REQUIREMENT A: Name every module of the CEI framework that the passage on the merging-driver model identifies.
REQUIREMENT B: Write the next part of the passage on the merging-driver model, starting after its final sentence.

We created a novel model based on the CEI framework (10) to describe the joint behavior of a pair of merging drivers. At the core of the CEI framework lies the idea that drivers communicate their plans (intentions) to others using implicit or explicit communication. Empirical evidence has shown that this kind of communication plays an important role in traffic interactions (e.g. (11, 39)), which to date has been absent in interactive driving models. We assume that drivers form a probabilistic belief about the other driver’s future movements (intent) based on this communication. Combined with their own deterministic plan, this belief underlies a driver’s perceived risk. We assume that if the risk exceeds the driver’s individual risk threshold, they will unilaterally alter their plan to get the risk under control. The CEI framework (10) describes this overall structure consisting of four modules: communication, plan, belief, and risk perception. The model proposed here instantiates the CEI framework by implementing these four modules.

The methods section provides a full specification of all modules of our model (plan, communication, belief, and risk), yet we give a summary here to help interpret the results. In our model (Fig. 2D), drivers plan a deterministic trajectory (i.e. a set of waypoints) by optimizing comfort and speed over a time horizon. They communicate this plan implicitly through vehicle kinematics (current position, velocity, and acceleration). Drivers’ velocity perception is assumed to be noisy. The drivers’ belief about the actions of the other vehicle is represented as a set of probability distributions for the other vehicle’s positions at specific times in the future. The recent behavior of the other vehicle influences the variability in the belief (i.e. inconsistent behavior increases the variance). The perceived risk is calculated by evaluating the probability that the positions of the ego and the other vehicle (plan and belief) overlap (i.e. the probability of a collision).

We assume every driver has two dynamic risk thresholds: an upper threshold and a lower threshold. The plan is updated either when (i) the upper threshold is exceeded (to prevent a collision) or when (ii) the perceived risk stays below the lower threshold for a certain amount of time τ (to revert to “normal” behavior when the conflict is resolved). Both thresholds are dynamically adjusted by an incentive function reflecting traffic rules and customs. The rationale is that two drivers perceive the same amount of risk, but traffic rules and customs provide a higher incentive for one of them to act. For example, the following vehicle is usually responsible for preventing collisions in a car-following scenario.

SUPPLIED MATERIAL:
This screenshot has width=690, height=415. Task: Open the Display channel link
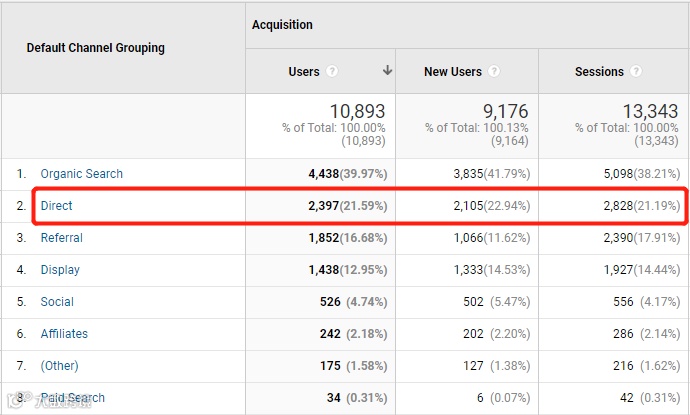[60, 270]
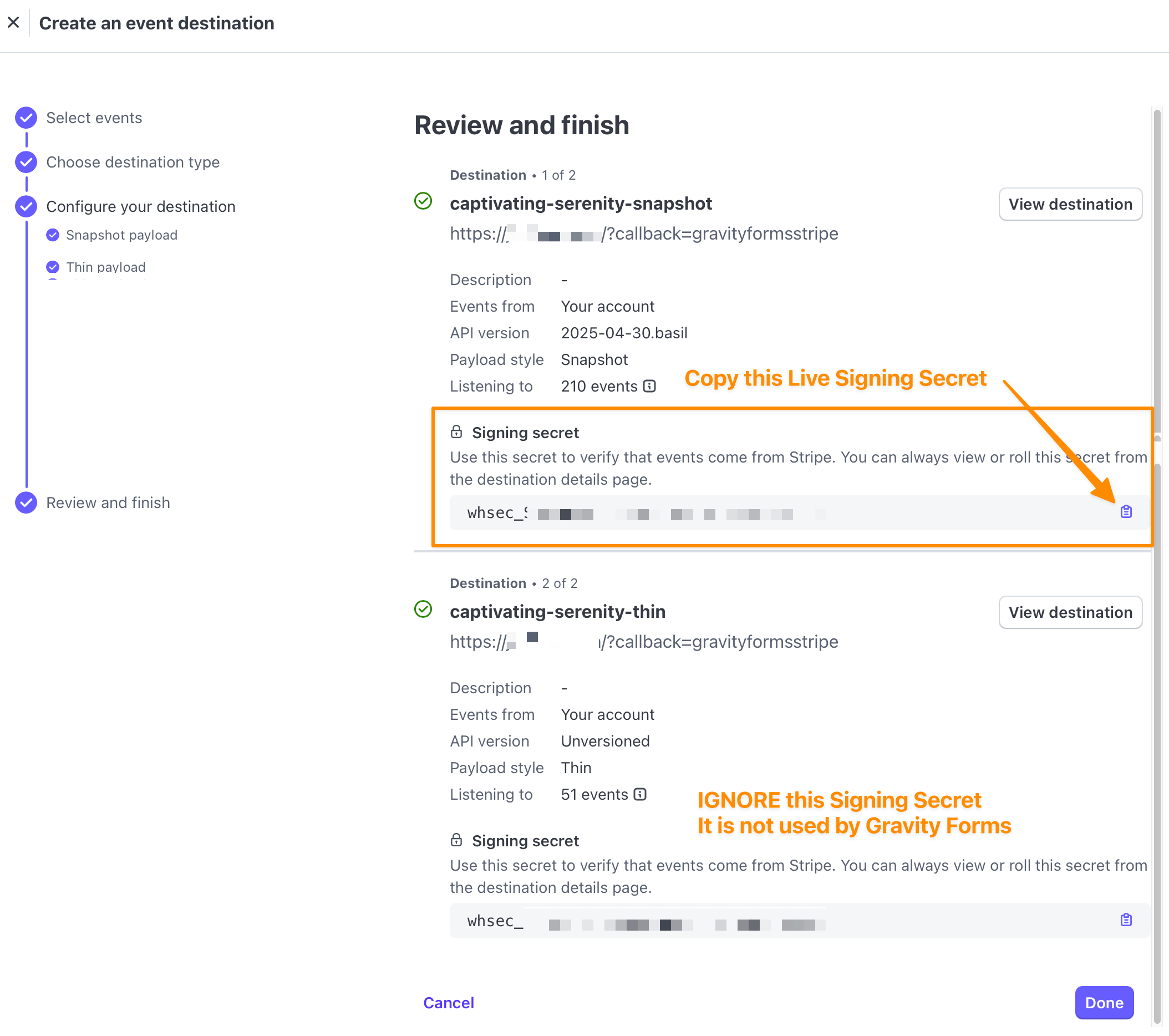
Task: Close the event destination dialog via X
Action: click(14, 23)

WRITTEN REPLY A: Communication, plan, belief, and risk perception.

WRITTEN REPLY B:
Model simulations

The model uses 10 parameters designed to reflect the scenario which were equal for all simulations. We used a grid search to find individual risk threshold parameters to describe the nine pairs (18 drivers) from the experiment (13) (i.e. one upper and lower threshold per driver is used across conditions). The incentive functions are the same for all drivers and were fitted to all experimental data using linear regression. We simulated the same number of trials as in the experiment: 9 participant pairs, 11 conditions, and 10 repetitions of each condition per pair (990 total trials). The model simulations run faster than real-time with an average run time of $2.6 s$ (Intel Xeon E5 quad-core) for an average real-time duration of $14.2 s$ ⁠. An example of a simulated trial for participant pair 3 can be found in Fig. 2B. All simulated and experimental data can be found online (40, 41), as well as a script to playback individual trials in an interactive GUI (42). For quick access, seven video captures of such playbacks can be found on the GitHub page with the repository (43).

In the remainder of this section, we will evaluate the model behavior on the three behavioral levels presented in Fig. 1C, both for individual and joint behavior. Some trials ended in a collision; these are excluded from the results because they represent edge cases. Collisions happened infrequently and in all conditions for human drivers (28/990) and model simulations (29/990). The Supplementary material contains more details on how the collisions were distributed over conditions and a qualitative analysis of the phenomena that lead to collisions.

Characteristics and magnitude of control inputs

Empirical evidence showed that human drivers use intermittent piece-wise constant acceleration control to solve merging conflicts in the simplified merging scenario (13). This type of control results in piece-wise linear velocity patterns (roughly triangular in the plots) that indicate clear decision moments when drivers change their control input to help resolve the merging conflict. The model’s control behavior is qualitatively similar to the human driver’s (Fig. 3A); it replicates the characteristic patterns in the velocity plots.

Fig. 3.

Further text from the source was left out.